Election observers set for U.S. challenges
By SUSANNA LOOF
ASSOCIATED PRESS WRITER 22 October 2004
VIENNA, Austria Europe's leading election monitoring agency, known for keeping tabs on voting in trouble spots such as Belarus and the Balkans, is gearing up for a super-sized challenge: observing the U.S. presidential election.
The United States' reputation for smoothly run elections took a beating in 2000, and this is the first time the Organization for Security and Cooperation is sending observers for a U.S. presidential vote.
Some 100 observers will monitor the Nov. 2 election in up to 20 states, including Florida, where a recount of presidential ballots in 2000 exposed major problems in the voting system.
Although no one expects the U.S. vote to cause the same kind of headaches as the hotly contested Oct. 17 balloting in Belarus - which the OSCE said fell "significantly short" of democratic norms - there are fears problems may arise.
"I can imagine after all we heard during this last week that we will have problems with the (electronic voting) machines," said Rita Suessmuth, the head of the 55-nation agency's U.S. election mission.
The group warned in a report last month that the failure of some touch-screen machines to print paper ballots for use during a possible recount could delay the election results and create controversy.
The report also faulted procedures for casting absentee and provisional ballots, cited reports of voter intimidation and disenfranchisement, and criticized moves by a few states to allow overseas and military voters to fax, rather than mail, completed ballots.
The Bush administration invited the OSCE to monitor the vote.

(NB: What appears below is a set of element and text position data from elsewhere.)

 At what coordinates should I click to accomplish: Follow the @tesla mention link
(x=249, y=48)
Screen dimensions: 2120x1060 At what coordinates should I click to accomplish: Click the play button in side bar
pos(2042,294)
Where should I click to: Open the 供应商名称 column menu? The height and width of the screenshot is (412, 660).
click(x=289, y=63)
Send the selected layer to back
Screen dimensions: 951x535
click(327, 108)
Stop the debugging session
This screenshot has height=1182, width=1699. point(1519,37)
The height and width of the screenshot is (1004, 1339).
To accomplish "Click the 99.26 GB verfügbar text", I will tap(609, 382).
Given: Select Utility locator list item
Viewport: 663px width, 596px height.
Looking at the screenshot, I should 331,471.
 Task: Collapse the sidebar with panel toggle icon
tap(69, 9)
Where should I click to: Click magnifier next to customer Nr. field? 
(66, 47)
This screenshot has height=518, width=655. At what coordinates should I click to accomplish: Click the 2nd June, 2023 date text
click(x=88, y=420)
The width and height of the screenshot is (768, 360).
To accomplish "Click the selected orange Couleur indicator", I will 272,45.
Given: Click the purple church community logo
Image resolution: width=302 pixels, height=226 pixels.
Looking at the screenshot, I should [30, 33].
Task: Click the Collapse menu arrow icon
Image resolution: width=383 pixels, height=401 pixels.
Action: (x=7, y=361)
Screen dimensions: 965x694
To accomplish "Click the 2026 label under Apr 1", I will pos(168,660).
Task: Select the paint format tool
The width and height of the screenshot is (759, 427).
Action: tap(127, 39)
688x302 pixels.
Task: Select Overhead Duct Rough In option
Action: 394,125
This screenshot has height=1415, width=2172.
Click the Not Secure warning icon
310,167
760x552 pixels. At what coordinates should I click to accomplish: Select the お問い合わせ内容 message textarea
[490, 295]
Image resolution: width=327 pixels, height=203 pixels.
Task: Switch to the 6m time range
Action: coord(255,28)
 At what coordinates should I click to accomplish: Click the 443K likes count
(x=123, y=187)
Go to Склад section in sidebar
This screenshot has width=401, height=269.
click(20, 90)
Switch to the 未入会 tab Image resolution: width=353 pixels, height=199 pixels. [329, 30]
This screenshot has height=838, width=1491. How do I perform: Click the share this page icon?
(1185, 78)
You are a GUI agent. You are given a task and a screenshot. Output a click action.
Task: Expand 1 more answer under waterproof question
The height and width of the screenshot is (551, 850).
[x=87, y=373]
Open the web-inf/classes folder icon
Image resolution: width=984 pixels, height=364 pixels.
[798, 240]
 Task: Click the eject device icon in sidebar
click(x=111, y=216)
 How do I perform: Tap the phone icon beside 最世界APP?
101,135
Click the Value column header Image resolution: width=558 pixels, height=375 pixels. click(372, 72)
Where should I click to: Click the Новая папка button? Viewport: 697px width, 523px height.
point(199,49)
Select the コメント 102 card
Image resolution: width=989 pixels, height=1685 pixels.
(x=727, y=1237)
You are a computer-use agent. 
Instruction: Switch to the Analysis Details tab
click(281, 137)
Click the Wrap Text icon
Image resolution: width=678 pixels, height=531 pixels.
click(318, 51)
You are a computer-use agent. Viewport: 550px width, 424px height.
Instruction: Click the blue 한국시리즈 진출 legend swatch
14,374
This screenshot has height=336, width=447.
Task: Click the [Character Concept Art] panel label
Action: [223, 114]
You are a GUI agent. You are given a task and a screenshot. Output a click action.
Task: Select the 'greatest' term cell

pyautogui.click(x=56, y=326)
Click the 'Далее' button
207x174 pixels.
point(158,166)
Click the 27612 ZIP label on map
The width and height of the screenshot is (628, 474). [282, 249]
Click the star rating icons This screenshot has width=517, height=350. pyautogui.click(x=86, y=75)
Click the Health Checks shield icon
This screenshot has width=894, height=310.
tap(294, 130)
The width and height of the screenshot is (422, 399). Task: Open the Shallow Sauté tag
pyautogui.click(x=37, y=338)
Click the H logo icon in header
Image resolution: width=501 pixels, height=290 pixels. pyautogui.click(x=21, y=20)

A core group of observers arrived in the United States on Oct. 7, while others are to follow later, Suessmuth said. The OSCE refused to give the nationalities of the observers, but they must be from countries in the 55-member organization, which includes Belarus, Russia and Tajikistan.
The OSCE monitored the 2002 congressional elections in Florida and several other states.
Despite griping from some rankled Republicans, U.S. officials welcomed the group's mission to the 2004 election and said they appreciated its concerns, said Suessmuth, a former speaker of Germany's parliament.
"One answer was: 'We know (the problems) very well. We are still improving our system and we are in midst of a process and we are happy to have information on what works and what doesn't work and what's necessary for fair, free elections,'" she said.
But Suessmuth, addressing reporters Friday during a stopover in Vienna en route to the United States, acknowledged "that there is also criticism."
The OSCE mission has drawn stinging comments from some Republicans, among them Rep. Jeff Miller of Florida.
"What do foreign observers bring to American elections?" Miller wrote to constituents. "We are not a country suppressed by tyranny and aggression; we are a free nation built upon a foundation of citizen democracy."
The OSCE routinely observes elections in well-established democracies like France, Spain and Britain, Suessmuth said. "It's very important that OSCE countries are opening themselves for controls. It creates transparency, it increases credibility," she said.
OSCE observers have monitored 150-plus elections since the group began observing elections in the 1990s.